> [Assigned task]:
The answer should contain all of the records below, each one copied word for word.

Collected data entries

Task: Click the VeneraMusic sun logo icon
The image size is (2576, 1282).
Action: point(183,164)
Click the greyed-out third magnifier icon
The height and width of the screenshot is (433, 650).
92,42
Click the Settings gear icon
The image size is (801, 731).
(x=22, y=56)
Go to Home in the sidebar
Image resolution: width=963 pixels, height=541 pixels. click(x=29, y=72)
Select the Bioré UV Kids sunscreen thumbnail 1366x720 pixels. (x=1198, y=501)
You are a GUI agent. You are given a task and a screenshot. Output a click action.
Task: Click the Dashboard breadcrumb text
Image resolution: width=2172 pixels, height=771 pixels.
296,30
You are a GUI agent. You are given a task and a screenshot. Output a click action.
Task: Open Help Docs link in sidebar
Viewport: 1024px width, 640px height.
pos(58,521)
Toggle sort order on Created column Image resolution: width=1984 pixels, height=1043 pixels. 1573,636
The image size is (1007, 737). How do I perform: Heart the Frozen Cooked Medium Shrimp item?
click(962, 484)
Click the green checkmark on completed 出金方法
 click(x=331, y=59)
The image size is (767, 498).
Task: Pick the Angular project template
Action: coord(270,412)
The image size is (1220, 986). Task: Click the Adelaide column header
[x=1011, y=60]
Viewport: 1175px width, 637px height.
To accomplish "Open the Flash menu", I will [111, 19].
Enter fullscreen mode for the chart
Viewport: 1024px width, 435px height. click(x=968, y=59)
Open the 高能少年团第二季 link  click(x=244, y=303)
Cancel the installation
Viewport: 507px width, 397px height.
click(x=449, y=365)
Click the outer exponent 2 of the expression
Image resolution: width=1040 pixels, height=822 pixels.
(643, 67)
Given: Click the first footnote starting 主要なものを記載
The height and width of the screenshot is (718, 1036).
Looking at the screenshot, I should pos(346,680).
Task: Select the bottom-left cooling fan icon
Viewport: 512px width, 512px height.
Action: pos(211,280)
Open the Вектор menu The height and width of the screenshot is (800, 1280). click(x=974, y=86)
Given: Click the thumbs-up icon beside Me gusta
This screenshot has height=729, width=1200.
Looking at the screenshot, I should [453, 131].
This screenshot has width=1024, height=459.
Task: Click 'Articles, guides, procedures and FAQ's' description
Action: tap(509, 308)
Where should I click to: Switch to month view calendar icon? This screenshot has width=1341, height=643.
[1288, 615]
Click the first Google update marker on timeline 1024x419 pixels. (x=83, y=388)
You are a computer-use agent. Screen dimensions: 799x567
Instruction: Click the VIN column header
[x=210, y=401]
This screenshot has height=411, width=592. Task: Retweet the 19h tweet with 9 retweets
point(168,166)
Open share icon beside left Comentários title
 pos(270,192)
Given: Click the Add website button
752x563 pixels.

> [Output for this exercise]:
Task: Click the VeneraMusic sun logo icon
The image size is (2576, 1282).
Action: point(183,164)
Click the greyed-out third magnifier icon
The height and width of the screenshot is (433, 650).
92,42
Click the Settings gear icon
The image size is (801, 731).
(x=22, y=56)
Go to Home in the sidebar
Image resolution: width=963 pixels, height=541 pixels. click(x=29, y=72)
Select the Bioré UV Kids sunscreen thumbnail 1366x720 pixels. (x=1198, y=501)
You are a GUI agent. You are given a task and a screenshot. Output a click action.
Task: Click the Dashboard breadcrumb text
Image resolution: width=2172 pixels, height=771 pixels.
296,30
You are a GUI agent. You are given a task and a screenshot. Output a click action.
Task: Open Help Docs link in sidebar
Viewport: 1024px width, 640px height.
pos(58,521)
Toggle sort order on Created column Image resolution: width=1984 pixels, height=1043 pixels. 1573,636
The image size is (1007, 737). How do I perform: Heart the Frozen Cooked Medium Shrimp item?
click(962, 484)
Click the green checkmark on completed 出金方法
 click(x=331, y=59)
The image size is (767, 498).
Task: Pick the Angular project template
Action: coord(270,412)
The image size is (1220, 986). Task: Click the Adelaide column header
[x=1011, y=60]
Viewport: 1175px width, 637px height.
To accomplish "Open the Flash menu", I will [111, 19].
Enter fullscreen mode for the chart
Viewport: 1024px width, 435px height. click(x=968, y=59)
Open the 高能少年团第二季 link  click(x=244, y=303)
Cancel the installation
Viewport: 507px width, 397px height.
click(x=449, y=365)
Click the outer exponent 2 of the expression
Image resolution: width=1040 pixels, height=822 pixels.
(643, 67)
Given: Click the first footnote starting 主要なものを記載
The height and width of the screenshot is (718, 1036).
Looking at the screenshot, I should pos(346,680).
Task: Select the bottom-left cooling fan icon
Viewport: 512px width, 512px height.
Action: pos(211,280)
Open the Вектор menu The height and width of the screenshot is (800, 1280). click(x=974, y=86)
Given: Click the thumbs-up icon beside Me gusta
This screenshot has height=729, width=1200.
Looking at the screenshot, I should [453, 131].
This screenshot has width=1024, height=459.
Task: Click 'Articles, guides, procedures and FAQ's' description
Action: tap(509, 308)
Where should I click to: Switch to month view calendar icon? This screenshot has width=1341, height=643.
[1288, 615]
Click the first Google update marker on timeline 1024x419 pixels. (x=83, y=388)
You are a computer-use agent. Screen dimensions: 799x567
Instruction: Click the VIN column header
[x=210, y=401]
This screenshot has height=411, width=592. Task: Retweet the 19h tweet with 9 retweets
point(168,166)
Open share icon beside left Comentários title
 pos(270,192)
Given: Click the Add website button
752x563 pixels.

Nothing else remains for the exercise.